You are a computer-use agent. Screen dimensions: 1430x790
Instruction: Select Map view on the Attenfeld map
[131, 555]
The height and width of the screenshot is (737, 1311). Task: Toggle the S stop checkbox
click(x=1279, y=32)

--

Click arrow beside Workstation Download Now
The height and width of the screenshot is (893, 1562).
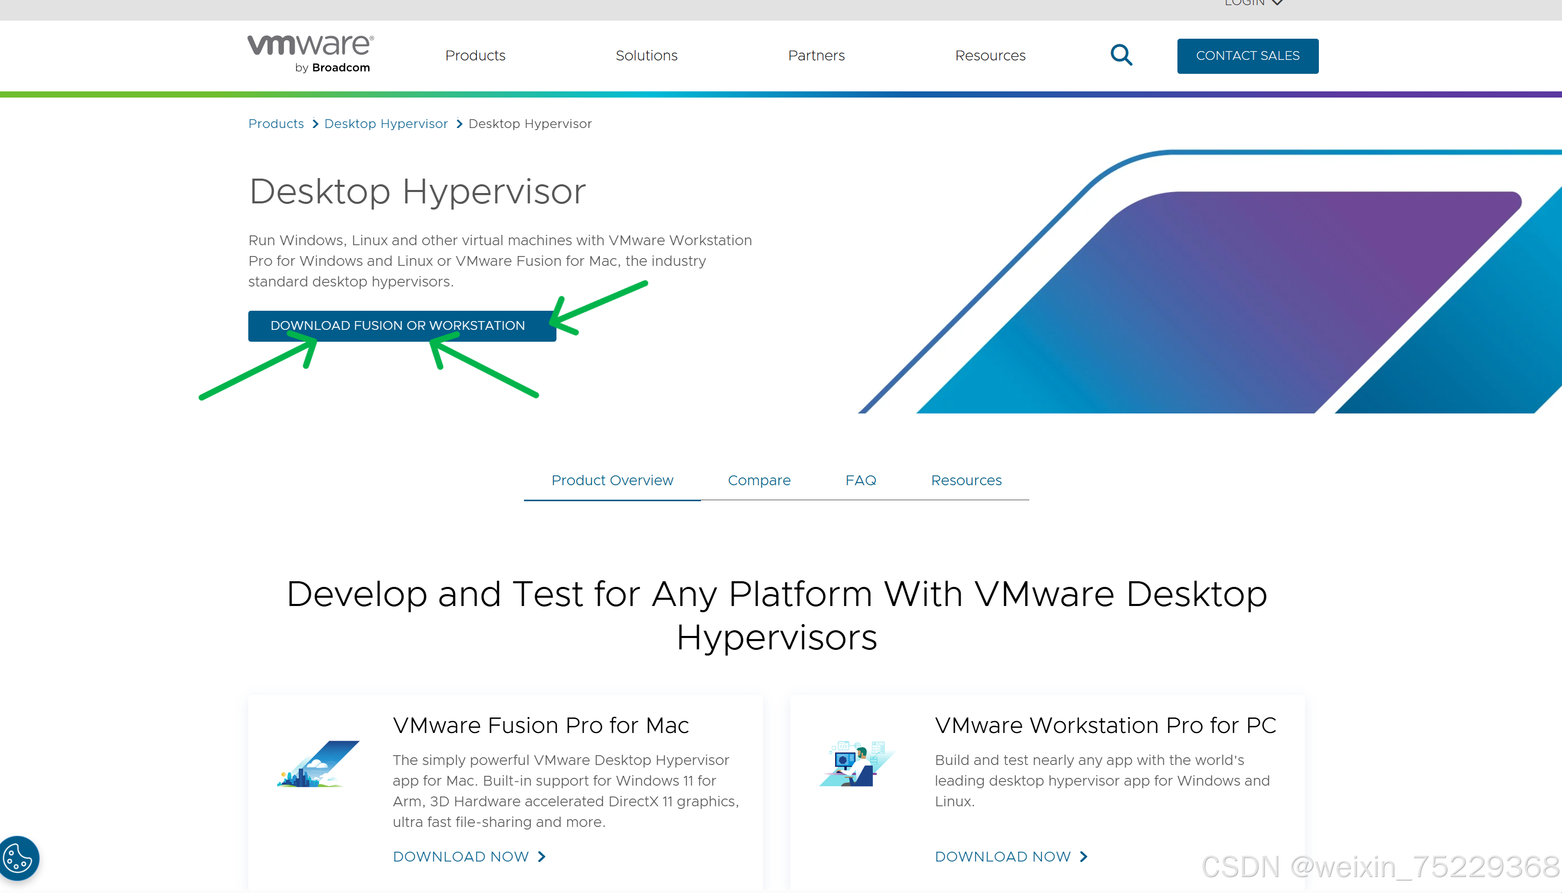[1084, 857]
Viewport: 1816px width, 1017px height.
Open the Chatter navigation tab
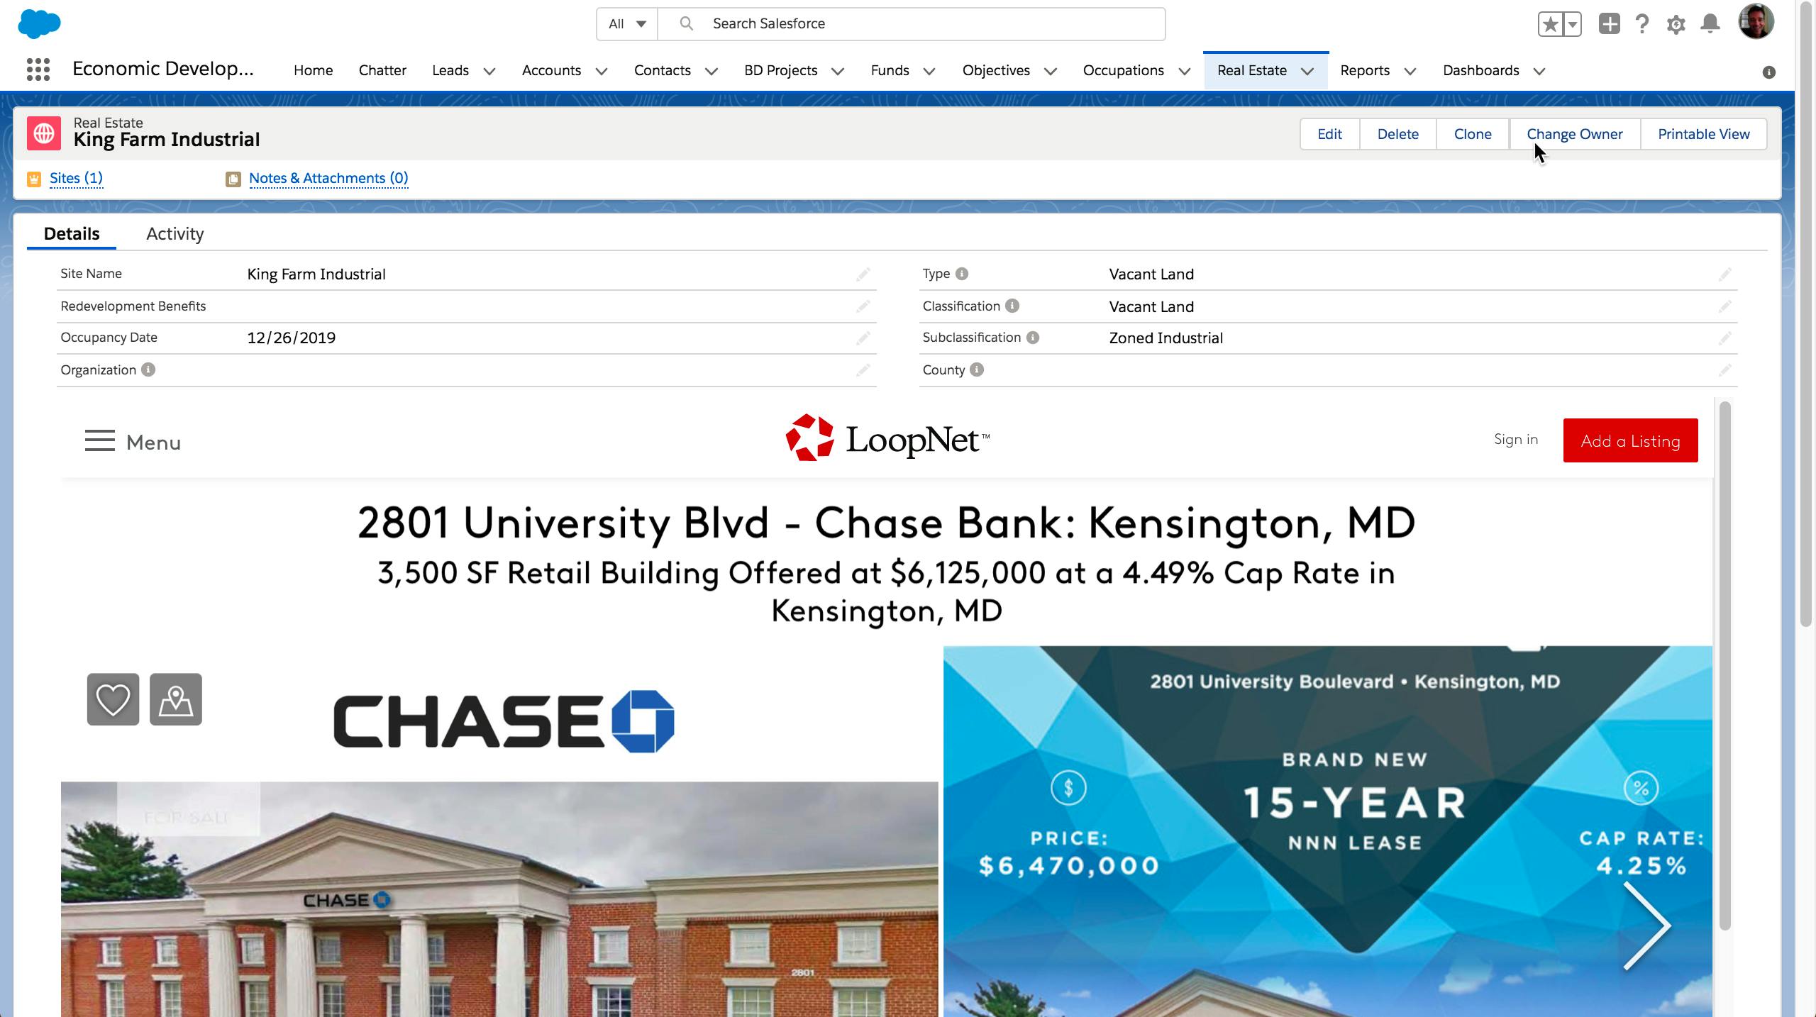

_PROBLEM TO SOLVE_. Copy only what lies between the line with "The height and width of the screenshot is (893, 1562)." and the line with "Open the Chatter navigation tab", those two lines included, exactly as given above; pictures stay out.

_RESULT OF THE EXERCISE_.
The height and width of the screenshot is (893, 1562).
[1084, 857]
Viewport: 1816px width, 1017px height.
Open the Chatter navigation tab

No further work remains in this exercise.